Goal of the exercise. Reproduce the line that contains "Where should I" and every line after it through the end of the records, exactly, with nothing added.

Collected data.

%%

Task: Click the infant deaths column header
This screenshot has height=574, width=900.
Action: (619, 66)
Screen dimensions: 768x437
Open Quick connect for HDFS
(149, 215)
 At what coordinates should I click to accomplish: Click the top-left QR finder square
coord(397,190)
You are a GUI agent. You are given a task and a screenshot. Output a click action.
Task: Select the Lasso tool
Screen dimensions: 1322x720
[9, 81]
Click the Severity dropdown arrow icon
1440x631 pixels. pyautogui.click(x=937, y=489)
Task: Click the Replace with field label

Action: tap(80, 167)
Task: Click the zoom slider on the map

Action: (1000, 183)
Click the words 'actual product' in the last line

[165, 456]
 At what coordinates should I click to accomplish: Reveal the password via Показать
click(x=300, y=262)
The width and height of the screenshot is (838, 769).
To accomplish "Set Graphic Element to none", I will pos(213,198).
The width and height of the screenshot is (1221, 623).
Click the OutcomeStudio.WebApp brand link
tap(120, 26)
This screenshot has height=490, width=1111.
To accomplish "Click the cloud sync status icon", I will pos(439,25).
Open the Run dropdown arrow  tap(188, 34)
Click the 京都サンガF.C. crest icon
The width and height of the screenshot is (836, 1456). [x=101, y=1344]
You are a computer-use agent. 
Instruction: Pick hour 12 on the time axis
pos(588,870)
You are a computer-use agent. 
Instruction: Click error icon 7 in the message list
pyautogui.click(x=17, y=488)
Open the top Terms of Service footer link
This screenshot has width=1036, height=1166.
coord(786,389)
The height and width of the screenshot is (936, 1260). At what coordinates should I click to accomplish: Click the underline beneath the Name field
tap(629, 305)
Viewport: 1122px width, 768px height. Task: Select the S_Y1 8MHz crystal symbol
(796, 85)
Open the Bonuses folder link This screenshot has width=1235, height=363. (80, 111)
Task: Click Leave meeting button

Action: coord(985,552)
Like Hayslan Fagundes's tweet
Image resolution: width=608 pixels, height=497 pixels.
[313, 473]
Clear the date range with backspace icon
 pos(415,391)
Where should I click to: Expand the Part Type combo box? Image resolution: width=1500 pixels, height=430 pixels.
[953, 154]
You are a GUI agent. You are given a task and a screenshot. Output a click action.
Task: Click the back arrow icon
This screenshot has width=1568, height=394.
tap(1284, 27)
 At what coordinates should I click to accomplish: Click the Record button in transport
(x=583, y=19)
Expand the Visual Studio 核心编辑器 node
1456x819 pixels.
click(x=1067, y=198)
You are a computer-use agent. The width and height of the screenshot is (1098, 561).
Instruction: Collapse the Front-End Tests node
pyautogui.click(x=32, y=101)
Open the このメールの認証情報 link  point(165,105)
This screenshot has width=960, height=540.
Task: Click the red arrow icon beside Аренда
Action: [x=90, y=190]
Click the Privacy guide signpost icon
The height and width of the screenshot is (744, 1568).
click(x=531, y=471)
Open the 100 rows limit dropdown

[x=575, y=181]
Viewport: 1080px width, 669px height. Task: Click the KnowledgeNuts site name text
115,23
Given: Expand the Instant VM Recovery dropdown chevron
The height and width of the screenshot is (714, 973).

%%

Written response.
Where should I click to: Expand the Part Type combo box? Image resolution: width=1500 pixels, height=430 pixels.
[953, 154]
You are a GUI agent. You are given a task and a screenshot. Output a click action.
Task: Click the back arrow icon
This screenshot has width=1568, height=394.
tap(1284, 27)
 At what coordinates should I click to accomplish: Click the Record button in transport
(x=583, y=19)
Expand the Visual Studio 核心编辑器 node
1456x819 pixels.
click(x=1067, y=198)
You are a computer-use agent. The width and height of the screenshot is (1098, 561).
Instruction: Collapse the Front-End Tests node
pyautogui.click(x=32, y=101)
Open the このメールの認証情報 link  point(165,105)
This screenshot has width=960, height=540.
Task: Click the red arrow icon beside Аренда
Action: [x=90, y=190]
Click the Privacy guide signpost icon
The height and width of the screenshot is (744, 1568).
click(x=531, y=471)
Open the 100 rows limit dropdown

[x=575, y=181]
Viewport: 1080px width, 669px height. Task: Click the KnowledgeNuts site name text
115,23
Given: Expand the Instant VM Recovery dropdown chevron
The height and width of the screenshot is (714, 973).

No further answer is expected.